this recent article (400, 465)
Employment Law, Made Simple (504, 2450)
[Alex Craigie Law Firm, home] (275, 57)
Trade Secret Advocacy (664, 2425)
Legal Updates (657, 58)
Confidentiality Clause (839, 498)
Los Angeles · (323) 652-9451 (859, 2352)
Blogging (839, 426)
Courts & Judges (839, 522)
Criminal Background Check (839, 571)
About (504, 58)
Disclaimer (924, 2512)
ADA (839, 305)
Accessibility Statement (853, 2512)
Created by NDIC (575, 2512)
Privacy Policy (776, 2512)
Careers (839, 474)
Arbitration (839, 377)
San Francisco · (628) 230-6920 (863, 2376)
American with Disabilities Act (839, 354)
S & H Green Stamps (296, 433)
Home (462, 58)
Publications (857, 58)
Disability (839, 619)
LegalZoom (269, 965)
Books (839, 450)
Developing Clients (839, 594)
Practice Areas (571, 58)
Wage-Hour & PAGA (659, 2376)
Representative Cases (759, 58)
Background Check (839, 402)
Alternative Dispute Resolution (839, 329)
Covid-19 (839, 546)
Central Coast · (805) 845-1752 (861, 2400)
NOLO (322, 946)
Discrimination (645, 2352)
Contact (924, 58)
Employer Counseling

Problem =>
What lines of the listing above hold "Background"? Copy all of them.

Answer to this task =>
Criminal Background Check (839, 571)
Background Check (839, 402)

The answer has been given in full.